** Extracted entries follows **
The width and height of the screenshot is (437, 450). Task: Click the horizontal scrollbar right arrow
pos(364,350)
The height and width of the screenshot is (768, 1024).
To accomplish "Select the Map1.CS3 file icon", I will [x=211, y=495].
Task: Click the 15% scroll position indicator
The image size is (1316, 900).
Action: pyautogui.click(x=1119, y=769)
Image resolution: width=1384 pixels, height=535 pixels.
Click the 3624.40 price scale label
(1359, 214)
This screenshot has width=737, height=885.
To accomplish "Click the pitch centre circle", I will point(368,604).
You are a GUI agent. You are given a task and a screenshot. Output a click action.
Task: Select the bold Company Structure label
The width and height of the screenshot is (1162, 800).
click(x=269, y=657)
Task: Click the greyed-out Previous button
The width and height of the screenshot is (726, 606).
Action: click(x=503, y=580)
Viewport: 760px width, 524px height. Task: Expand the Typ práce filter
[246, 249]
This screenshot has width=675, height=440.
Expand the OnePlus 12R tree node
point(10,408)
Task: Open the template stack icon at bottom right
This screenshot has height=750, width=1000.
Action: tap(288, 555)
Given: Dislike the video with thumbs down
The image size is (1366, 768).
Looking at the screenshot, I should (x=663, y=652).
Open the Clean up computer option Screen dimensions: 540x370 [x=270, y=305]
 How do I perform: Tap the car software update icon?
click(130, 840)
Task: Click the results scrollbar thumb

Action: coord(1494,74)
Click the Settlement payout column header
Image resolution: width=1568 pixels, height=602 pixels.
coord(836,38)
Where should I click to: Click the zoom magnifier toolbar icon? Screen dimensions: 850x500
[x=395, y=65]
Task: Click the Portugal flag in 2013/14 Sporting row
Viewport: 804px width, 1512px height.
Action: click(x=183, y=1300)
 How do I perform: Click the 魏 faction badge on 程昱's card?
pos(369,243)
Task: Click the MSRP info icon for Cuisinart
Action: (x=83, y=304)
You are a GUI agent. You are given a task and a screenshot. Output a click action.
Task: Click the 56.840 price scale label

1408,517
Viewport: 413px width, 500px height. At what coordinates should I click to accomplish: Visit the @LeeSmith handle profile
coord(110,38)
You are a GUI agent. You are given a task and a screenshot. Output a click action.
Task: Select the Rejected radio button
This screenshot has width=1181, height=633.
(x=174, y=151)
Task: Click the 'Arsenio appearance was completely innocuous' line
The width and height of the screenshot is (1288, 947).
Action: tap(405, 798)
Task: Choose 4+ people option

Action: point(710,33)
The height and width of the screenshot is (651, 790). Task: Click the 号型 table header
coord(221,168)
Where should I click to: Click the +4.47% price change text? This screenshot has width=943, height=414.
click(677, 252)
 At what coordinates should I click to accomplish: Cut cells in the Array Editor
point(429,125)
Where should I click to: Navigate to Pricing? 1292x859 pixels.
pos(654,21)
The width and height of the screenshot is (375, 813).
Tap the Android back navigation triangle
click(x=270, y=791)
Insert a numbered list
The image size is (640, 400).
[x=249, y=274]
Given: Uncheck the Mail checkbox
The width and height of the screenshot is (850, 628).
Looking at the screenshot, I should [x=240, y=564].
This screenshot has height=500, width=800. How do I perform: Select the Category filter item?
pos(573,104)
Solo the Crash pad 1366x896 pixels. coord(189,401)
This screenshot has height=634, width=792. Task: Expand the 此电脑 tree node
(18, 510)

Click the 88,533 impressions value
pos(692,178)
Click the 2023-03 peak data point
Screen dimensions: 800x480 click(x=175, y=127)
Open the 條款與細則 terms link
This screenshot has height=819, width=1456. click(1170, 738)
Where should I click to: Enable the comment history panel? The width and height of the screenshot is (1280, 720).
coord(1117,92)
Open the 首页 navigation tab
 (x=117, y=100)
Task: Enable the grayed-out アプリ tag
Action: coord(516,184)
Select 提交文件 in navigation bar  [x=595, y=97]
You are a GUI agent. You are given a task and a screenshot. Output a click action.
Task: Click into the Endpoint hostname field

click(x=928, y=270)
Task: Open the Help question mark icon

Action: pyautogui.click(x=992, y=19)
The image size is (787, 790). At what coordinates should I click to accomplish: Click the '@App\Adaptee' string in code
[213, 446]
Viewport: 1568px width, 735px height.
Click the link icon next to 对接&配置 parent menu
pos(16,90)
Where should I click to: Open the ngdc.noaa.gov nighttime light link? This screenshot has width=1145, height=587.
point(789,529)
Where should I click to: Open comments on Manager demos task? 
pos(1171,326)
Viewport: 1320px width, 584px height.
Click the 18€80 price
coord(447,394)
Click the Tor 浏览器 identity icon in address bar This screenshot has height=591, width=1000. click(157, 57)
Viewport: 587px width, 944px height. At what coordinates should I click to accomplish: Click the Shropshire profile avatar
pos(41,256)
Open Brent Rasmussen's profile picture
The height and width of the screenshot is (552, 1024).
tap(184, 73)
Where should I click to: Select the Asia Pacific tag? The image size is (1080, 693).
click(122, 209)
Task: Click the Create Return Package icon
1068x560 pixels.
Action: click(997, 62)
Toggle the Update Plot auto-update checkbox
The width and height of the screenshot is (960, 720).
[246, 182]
** End of Extracted entries **
◆ Aim of the exercise ◆
Please reproduce the lines from the line with "Insert a numbered list" to the line with "Solo the Crash", both ends included, exactly as they appear above.

◆ Output of the exercise ◆
Insert a numbered list
The image size is (640, 400).
[x=249, y=274]
Given: Uncheck the Mail checkbox
The width and height of the screenshot is (850, 628).
Looking at the screenshot, I should [x=240, y=564].
This screenshot has height=500, width=800. How do I perform: Select the Category filter item?
pos(573,104)
Solo the Crash pad 1366x896 pixels. coord(189,401)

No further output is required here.